Figure 1: Cascade plots of vibrations spectrum versus machine speed during startup
Conclusions
Observed vibration characteristics were due to fluid induced instability phenomena with threshold speed around 2251 rpm and machine speed dependent at 0.5X vibration so called “Oil Whirl” which is originated at generator DE bearing. It became more severe problem with excessive vibration amplitudes when oil whirl frequency excited first balance critical speed of generator (1425 rpm) and locked to this frequency when machine speed increased e.g., speed independent vibration so called “Oil Whip” phenomena. The corresponding orbit shape is not as circular as expected [1] which could be due to elliptical bearing shape, hence, preload from the bearing. Vibration response was sensitive to rotor eccentricity as vibration amplitudes increased with instability phenomena when the rotor position is approaching bearing center (lower eccentricity) and vice versa. Change in rotor eccentricity can change rotor-bearing stiffness, damping, and average oil velocity within the bearing. This influences change in stability threshold speed. There is higher stiffness and damping but lower average oil velocity at higher rotor eccentricity (close to bearing wall), hence, higher stability threshold speed. The problem disappeared when the stability threshold speed is higher than running speed. The formula of this fundamental relationship can be found in [2]. A similar case study with analytical model can be also found in [3] when hot alignment condition plays an important role to control rotor-bearing stability.
Figure 2: Average shaft centerline plots with overlay orbit shape when instability vibration occurred
Recommendations
The unit revealed excessive vibration amplitudes after major overhaul with some work activities highlighted above, therefore, there is suspected improper shaft alignment condition and/or excessive bearing clearances causing instability vibration problem. It is recommended to check and adjust alignment condition in the way to increase rotor eccentricity. Oil and air seal rings should be also checked for evidence of rubbing as a consequence of excessive vibration amplitude due to instability.
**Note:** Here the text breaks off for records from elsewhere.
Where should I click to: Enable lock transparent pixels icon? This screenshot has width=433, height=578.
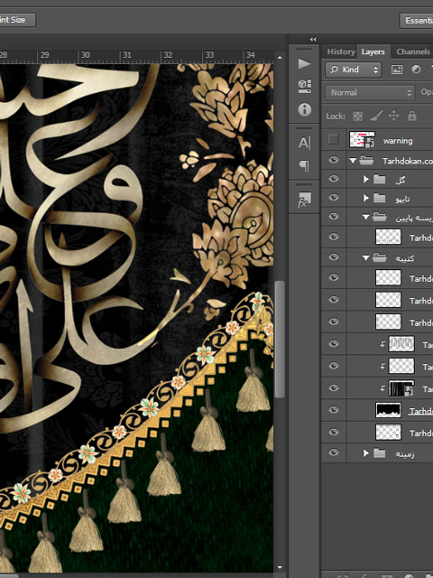(357, 117)
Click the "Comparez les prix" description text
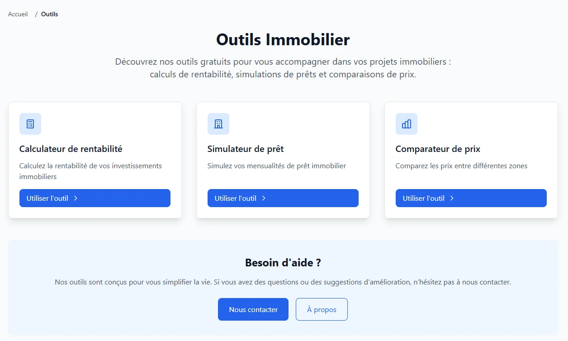 click(461, 166)
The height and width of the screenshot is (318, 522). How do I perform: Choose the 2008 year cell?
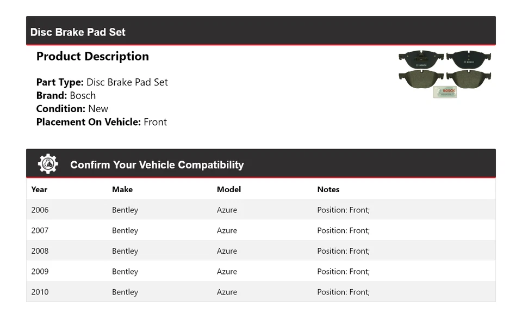pos(40,251)
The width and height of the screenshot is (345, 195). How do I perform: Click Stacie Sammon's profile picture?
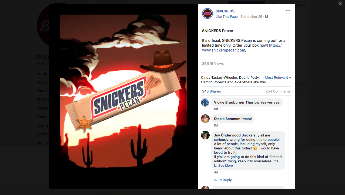point(205,119)
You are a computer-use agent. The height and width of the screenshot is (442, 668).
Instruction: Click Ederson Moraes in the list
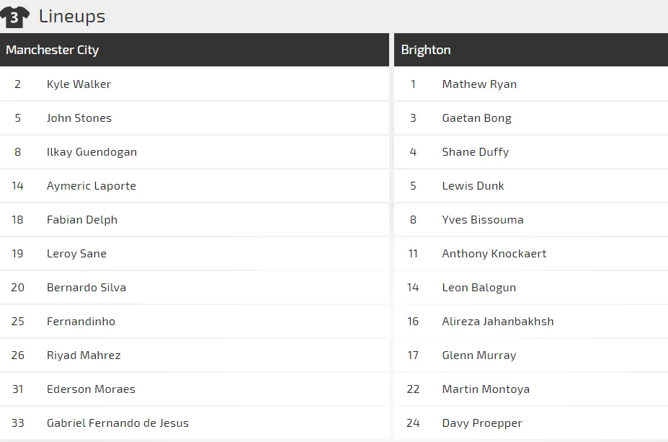tap(91, 389)
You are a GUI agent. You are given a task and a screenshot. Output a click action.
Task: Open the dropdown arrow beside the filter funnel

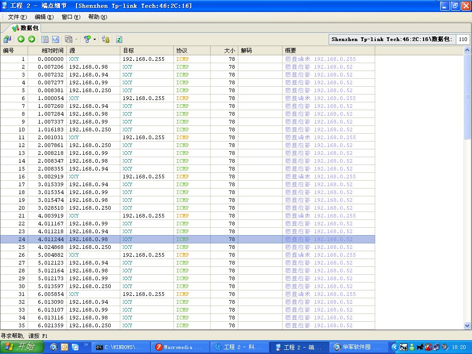point(94,40)
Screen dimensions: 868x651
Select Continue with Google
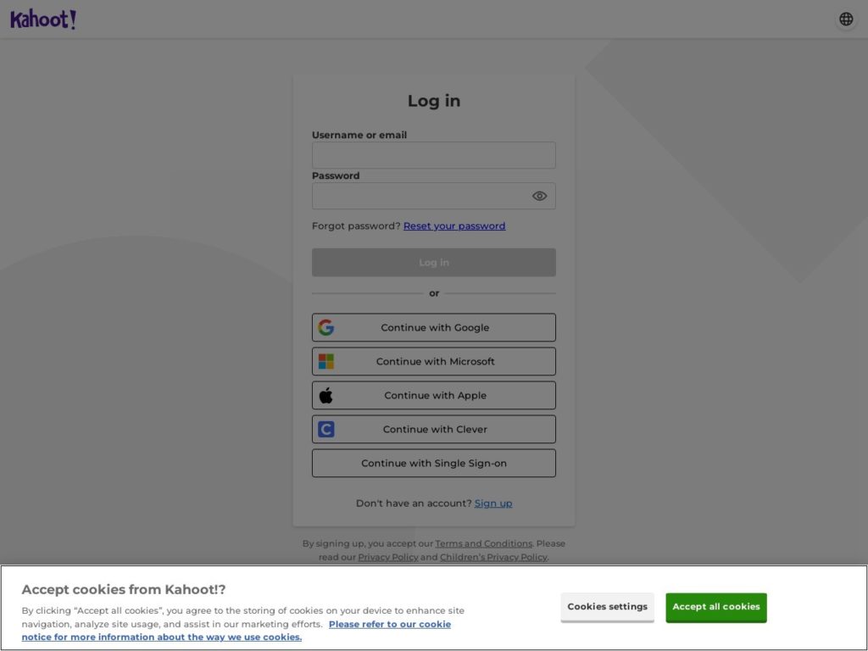point(433,327)
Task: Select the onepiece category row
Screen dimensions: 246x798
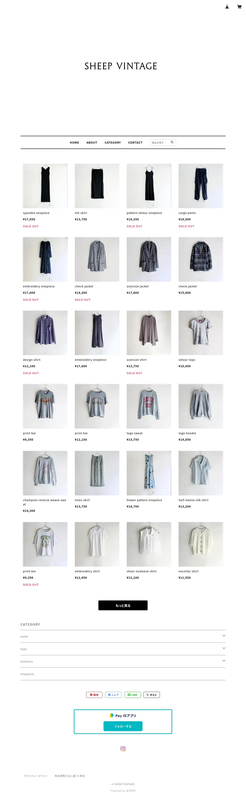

It shows no excessive vibration amplitude throughout speed range during startup as well as load variation until baseload after realignment. The problem was solved.
References
[1] D. E. Bently, Fundamentals of Rotating Machinery Diagnostics, NV, United States: Bently Pressurized Bearing Co, 2003.
[2] D. E. Bently and A. Musynzynska, "Fluid-Generated Instabilities of Rotors," Orbit Magazine, April 1989.
[3] A. Vania and P. Pennacchi, "Effects of the Hot Alignment of a Power Unit on Oil-Whip Instability Phenomena," International Journal of Rotating Machinery, 2010.